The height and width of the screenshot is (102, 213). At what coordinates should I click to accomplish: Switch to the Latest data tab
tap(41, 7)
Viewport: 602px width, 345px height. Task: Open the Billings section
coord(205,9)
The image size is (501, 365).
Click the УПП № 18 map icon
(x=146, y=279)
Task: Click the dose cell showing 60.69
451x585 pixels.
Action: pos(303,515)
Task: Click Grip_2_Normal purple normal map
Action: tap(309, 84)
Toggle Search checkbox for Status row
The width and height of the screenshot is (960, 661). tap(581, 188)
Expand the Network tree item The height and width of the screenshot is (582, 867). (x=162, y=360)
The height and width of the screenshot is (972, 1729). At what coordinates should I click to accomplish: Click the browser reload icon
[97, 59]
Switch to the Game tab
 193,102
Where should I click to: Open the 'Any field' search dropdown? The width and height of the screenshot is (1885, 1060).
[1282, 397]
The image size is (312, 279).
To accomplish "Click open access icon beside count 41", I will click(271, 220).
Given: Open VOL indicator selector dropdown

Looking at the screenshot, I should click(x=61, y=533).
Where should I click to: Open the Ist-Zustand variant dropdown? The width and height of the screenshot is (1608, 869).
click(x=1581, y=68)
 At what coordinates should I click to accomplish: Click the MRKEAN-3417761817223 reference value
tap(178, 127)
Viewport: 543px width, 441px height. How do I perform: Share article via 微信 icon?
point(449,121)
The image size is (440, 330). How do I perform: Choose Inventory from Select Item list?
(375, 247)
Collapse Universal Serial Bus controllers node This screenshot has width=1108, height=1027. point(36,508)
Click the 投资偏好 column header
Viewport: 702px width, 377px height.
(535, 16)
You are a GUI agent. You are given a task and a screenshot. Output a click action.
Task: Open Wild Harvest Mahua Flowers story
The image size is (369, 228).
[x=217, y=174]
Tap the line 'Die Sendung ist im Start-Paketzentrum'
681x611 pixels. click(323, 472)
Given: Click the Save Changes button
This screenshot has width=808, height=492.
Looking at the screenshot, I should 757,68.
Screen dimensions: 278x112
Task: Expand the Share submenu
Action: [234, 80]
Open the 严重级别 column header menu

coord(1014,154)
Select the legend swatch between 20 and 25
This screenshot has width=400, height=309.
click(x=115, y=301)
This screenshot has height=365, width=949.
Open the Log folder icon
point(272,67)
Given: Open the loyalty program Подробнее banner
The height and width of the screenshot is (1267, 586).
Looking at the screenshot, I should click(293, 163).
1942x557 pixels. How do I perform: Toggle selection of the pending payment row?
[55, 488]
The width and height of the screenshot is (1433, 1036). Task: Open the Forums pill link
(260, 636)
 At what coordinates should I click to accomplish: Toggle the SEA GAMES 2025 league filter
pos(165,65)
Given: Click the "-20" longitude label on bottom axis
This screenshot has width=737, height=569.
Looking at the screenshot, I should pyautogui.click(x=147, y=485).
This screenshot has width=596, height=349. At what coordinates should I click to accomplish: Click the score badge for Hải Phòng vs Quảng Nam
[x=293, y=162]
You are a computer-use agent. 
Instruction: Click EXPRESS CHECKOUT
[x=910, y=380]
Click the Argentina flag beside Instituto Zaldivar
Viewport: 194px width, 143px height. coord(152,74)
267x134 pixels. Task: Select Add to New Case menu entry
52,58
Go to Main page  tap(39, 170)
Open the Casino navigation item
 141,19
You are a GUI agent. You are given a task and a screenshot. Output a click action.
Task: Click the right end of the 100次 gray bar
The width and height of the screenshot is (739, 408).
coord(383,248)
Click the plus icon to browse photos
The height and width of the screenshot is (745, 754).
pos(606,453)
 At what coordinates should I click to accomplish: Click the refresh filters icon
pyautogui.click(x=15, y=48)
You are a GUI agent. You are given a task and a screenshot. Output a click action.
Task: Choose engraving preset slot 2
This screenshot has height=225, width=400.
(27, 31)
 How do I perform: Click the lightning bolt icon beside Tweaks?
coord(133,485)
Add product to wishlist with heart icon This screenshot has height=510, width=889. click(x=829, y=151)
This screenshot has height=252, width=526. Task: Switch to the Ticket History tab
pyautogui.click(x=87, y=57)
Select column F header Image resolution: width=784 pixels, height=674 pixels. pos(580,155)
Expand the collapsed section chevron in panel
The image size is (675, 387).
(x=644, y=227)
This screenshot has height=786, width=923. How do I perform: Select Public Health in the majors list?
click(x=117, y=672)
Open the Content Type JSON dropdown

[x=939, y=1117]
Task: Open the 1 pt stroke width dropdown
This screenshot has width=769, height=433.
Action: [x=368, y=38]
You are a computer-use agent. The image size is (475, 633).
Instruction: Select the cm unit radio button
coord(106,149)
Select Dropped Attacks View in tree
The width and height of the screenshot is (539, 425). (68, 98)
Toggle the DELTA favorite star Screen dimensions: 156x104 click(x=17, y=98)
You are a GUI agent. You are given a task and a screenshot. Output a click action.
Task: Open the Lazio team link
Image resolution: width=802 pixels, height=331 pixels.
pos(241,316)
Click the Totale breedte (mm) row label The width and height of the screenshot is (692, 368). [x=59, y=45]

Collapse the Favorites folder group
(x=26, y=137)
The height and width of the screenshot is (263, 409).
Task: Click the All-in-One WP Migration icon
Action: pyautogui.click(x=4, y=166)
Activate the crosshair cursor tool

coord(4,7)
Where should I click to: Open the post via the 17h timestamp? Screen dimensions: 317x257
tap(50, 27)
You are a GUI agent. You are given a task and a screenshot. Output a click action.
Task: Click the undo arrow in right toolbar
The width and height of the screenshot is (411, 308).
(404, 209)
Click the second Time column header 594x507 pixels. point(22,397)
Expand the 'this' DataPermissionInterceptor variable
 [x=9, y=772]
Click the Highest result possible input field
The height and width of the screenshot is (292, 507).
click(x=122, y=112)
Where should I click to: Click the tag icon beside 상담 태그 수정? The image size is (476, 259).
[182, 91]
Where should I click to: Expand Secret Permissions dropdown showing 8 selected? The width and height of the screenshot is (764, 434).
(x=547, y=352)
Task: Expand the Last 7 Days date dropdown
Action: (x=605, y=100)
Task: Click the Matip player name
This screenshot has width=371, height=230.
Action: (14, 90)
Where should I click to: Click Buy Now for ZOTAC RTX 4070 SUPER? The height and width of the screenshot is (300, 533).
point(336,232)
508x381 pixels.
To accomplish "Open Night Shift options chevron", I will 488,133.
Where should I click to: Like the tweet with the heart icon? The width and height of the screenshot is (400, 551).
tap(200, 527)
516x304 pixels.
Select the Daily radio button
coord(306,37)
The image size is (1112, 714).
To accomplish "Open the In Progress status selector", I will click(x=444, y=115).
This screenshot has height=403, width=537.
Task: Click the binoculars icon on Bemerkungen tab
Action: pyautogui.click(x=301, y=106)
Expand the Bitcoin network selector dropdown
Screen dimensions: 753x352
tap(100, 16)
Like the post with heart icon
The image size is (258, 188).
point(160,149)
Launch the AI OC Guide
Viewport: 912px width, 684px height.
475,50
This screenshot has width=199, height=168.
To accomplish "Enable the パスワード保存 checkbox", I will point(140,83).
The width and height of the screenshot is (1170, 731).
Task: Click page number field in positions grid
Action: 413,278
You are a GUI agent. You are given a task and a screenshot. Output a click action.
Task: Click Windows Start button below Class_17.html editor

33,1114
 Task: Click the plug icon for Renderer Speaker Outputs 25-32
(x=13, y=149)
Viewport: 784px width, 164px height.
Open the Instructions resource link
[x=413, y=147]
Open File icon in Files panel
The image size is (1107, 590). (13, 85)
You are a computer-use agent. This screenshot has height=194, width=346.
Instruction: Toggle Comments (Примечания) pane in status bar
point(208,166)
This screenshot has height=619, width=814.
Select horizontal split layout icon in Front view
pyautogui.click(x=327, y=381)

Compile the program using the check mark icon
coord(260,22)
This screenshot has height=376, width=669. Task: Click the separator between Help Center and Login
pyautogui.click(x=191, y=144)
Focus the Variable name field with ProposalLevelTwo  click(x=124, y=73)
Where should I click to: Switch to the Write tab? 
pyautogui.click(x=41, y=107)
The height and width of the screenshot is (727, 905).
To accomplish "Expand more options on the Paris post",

**The request:**
Reproduce the records verbatim from the line containing "508x381 pixels." up to and including the line containing "coord(260,22)".

**Finished exercise:**
508x381 pixels.
To accomplish "Open Night Shift options chevron", I will 488,133.
Where should I click to: Like the tweet with the heart icon? The width and height of the screenshot is (400, 551).
tap(200, 527)
516x304 pixels.
Select the Daily radio button
coord(306,37)
The image size is (1112, 714).
To accomplish "Open the In Progress status selector", I will click(x=444, y=115).
This screenshot has height=403, width=537.
Task: Click the binoculars icon on Bemerkungen tab
Action: pyautogui.click(x=301, y=106)
Expand the Bitcoin network selector dropdown
Screen dimensions: 753x352
tap(100, 16)
Like the post with heart icon
The image size is (258, 188).
point(160,149)
Launch the AI OC Guide
Viewport: 912px width, 684px height.
475,50
This screenshot has width=199, height=168.
To accomplish "Enable the パスワード保存 checkbox", I will point(140,83).
The width and height of the screenshot is (1170, 731).
Task: Click page number field in positions grid
Action: 413,278
You are a GUI agent. You are given a task and a screenshot. Output a click action.
Task: Click Windows Start button below Class_17.html editor

33,1114
 Task: Click the plug icon for Renderer Speaker Outputs 25-32
(x=13, y=149)
Viewport: 784px width, 164px height.
Open the Instructions resource link
[x=413, y=147]
Open File icon in Files panel
The image size is (1107, 590). (13, 85)
You are a computer-use agent. This screenshot has height=194, width=346.
Instruction: Toggle Comments (Примечания) pane in status bar
point(208,166)
This screenshot has height=619, width=814.
Select horizontal split layout icon in Front view
pyautogui.click(x=327, y=381)

Compile the program using the check mark icon
coord(260,22)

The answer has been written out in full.